WORK INSTRUCTION 1:
Answer the following questions using the text on restaurant delivery profitability:
(a) How long is the visibility boost that new venues receive?
(b) How much more per order do combo/bundle deals bring in?
(c) What share of orders should an own ordering channel shift off-platform over time?
WORK INSTRUCTION 2: Update the part of the text on restaurant delivery profitability that opens with the words containing "Wolt's algorithm considers: proximity" and closes with "within 4–6 weeks.", replacing "family pack bundles" with "group meal bundles".

TEXT UNDER STUDY:
● ● ● ●
Three root causes: (1) menu prices not adjusted for commission — delivery needs 25–35% higher prices than dine-in, (2) over-reliance on platform-funded discounts that erode margin, (3) selling low-margin items without high-margin attach items (drinks, sides, desserts). Fixing the pricing structure alone typically recovers 5–10 percentage points of margin.

Wolt's algorithm considers: proximity to customer, conversion rate (views → orders), sales volume (popularity score), and customer ratings. Actionable levers: high-quality menu photos and descriptions, acceptance rate above 95%, shorter preparation time, strategic Wolt Ads (pay-per-order model), and targeted campaigns during low-demand periods. New venues receive a 60-day visibility boost — use it aggressively.

Average order value (AOV) determines whether delivery generates profit or loss after platform fees. Top strategies: combo/bundle deals (€2–4 more per order), menu architecture that leads with high-margin items, strategic upsell prompts (drinks, sides, desserts), minimum order incentives, and family pack bundles for evening orders. Restaurants that redesign their delivery menu for AOV typically see a 15–40% increase within 4–6 weeks.

5-step methodology: (1) P&L audit and menu margin analysis, (2) pricing restructuring per channel, (3) delivery platform optimization (Wolt/Bolt), (4) loyalty and repeat purchase systems, (5) automation and KPI dashboards. Average results: margin +8 percentage points, AOV +15–40%, incremental revenue +10–30% within 6–12 weeks. Every step is measurable and tied to specific KPIs.

Four levers: (1) raise AOV through menu architecture and attach-sell items, (2) restructure product mix so 70%+ of orders include high-margin items, (3) control campaign spend — every promoted discount must deliver positive NET ROI, (4) build an own ordering channel (website + loyalty) to shift 10–20% of orders off-platform over time. Typical result: platform margin improves by 5–10 percentage points.
● ● ● ●
PROVIDED DATA:

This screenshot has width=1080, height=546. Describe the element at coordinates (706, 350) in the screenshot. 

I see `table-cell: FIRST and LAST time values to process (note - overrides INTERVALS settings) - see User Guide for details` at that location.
● ● ● ●
ANSWER 1:
(a) 60 days.
(b) €2–4 more per order.
(c) 10–20% of orders.

ANSWER 2:
Wolt's algorithm considers: proximity to customer, conversion rate (views → orders), sales volume (popularity score), and customer ratings. Actionable levers: high-quality menu photos and descriptions, acceptance rate above 95%, shorter preparation time, strategic Wolt Ads (pay-per-order model), and targeted campaigns during low-demand periods. New venues receive a 60-day visibility boost — use it aggressively.

Average order value (AOV) determines whether delivery generates profit or loss after platform fees. Top strategies: combo/bundle deals (€2–4 more per order), menu architecture that leads with high-margin items, strategic upsell prompts (drinks, sides, desserts), minimum order incentives, and group meal bundles for evening orders. Restaurants that redesign their delivery menu for AOV typically see a 15–40% increase within 4–6 weeks.